What about you?  Are you a Non-denominational Christian?  Are you Hindu or a Buddhist?  Maybe you are an Atheist.  Regardless of what you have chosen to be, I'd like to hear about it.  What caused you to make those choose that belief system?  I am not here to put down what you believe, or what you don't believe.  But if we are to engage in building cultures in our writing we have to look at what one another beliefs with respect.  Because in the fiction, we will have to challenge the beliefs of our characters with solid reasoning from other faiths and ideologies.  But here we can recognize one another as human beings who are trying to find their way to happiness.
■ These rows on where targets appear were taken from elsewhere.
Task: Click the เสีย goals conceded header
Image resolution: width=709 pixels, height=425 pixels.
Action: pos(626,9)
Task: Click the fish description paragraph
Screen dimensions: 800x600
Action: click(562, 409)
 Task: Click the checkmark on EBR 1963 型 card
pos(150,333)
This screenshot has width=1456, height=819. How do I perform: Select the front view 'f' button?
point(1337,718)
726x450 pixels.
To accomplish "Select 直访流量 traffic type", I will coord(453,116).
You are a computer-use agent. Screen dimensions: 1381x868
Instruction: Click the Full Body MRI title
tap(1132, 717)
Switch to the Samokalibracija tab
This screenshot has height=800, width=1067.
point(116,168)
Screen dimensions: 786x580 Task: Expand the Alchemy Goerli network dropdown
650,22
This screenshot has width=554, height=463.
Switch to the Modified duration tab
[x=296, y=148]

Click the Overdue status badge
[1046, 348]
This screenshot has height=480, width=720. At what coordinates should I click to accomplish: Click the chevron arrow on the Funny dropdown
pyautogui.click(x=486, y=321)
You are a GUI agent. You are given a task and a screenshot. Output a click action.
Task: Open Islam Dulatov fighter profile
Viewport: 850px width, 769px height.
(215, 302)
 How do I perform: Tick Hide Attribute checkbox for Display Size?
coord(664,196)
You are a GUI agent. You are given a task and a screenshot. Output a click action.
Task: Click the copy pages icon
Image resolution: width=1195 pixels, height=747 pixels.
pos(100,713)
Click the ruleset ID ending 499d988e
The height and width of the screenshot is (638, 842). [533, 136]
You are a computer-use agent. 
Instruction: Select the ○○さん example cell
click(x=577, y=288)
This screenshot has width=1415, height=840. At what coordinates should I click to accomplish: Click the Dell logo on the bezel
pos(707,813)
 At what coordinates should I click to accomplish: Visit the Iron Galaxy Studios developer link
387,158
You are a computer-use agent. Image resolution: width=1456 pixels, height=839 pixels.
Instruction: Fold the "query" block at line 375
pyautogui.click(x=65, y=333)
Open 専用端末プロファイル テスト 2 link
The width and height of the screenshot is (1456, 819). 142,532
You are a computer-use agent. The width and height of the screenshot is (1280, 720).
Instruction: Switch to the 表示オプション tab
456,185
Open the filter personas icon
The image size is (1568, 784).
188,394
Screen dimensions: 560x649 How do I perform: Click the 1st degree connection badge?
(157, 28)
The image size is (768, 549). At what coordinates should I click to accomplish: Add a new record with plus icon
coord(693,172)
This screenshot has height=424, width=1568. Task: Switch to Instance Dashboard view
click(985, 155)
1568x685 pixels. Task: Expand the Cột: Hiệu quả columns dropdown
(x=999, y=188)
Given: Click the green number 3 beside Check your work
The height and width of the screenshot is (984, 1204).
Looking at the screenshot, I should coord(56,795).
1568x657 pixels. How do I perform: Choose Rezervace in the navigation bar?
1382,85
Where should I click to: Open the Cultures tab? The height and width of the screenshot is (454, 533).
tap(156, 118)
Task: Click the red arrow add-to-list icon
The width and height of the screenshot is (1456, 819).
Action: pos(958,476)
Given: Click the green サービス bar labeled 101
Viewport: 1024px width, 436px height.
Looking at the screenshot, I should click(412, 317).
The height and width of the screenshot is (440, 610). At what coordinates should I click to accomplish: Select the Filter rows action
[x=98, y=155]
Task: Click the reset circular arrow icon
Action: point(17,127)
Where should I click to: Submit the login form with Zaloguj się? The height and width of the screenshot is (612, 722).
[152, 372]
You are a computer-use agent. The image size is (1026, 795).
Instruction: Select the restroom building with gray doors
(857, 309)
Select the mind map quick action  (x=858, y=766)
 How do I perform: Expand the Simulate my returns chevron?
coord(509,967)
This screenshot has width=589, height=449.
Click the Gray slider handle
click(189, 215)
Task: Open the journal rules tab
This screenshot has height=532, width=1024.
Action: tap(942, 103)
Because I know that sometimes it can be scary to follow or comment on a blog, I thought it would be appropriate to share my gratitude with my readers by offering to you a book that I am currently reading.  It is the "Hundred Thousand Kingdoms" by N.K. Jemisin.  I've really enjoyed what I've read thus far.  A black female protagonist in a first person narrative in a fantasy world is unheard of, but Nora K. Jemisin has made a beautiful and believable tale that I highly recommend.  So from now til the end of this month, if you comment on my blog I'll put your name into a hat to receive during March one of three copies of the book I plan on sending out.  Think of it as my way of saying thank you for conversing with me.

If you have any questions about being LDS, I am a pretty solid source to ask, because I am an active member of my faith.  I would love to hear yiu share about your own experiences with faith and your own ideologies, but I will not permit my blog to become a place to tear down other religions.  "And now abideth Faith, Hope, and Charity, and the greatest of these is Charity, (1 Cor 12:13)" and because charity or love is a power I believe we can all recognize that we believe in, please share your feelings with love and respect towards all others who might read.  That being said, I love all of you and hope to hear plenty from you in the weeks to come.  Peace!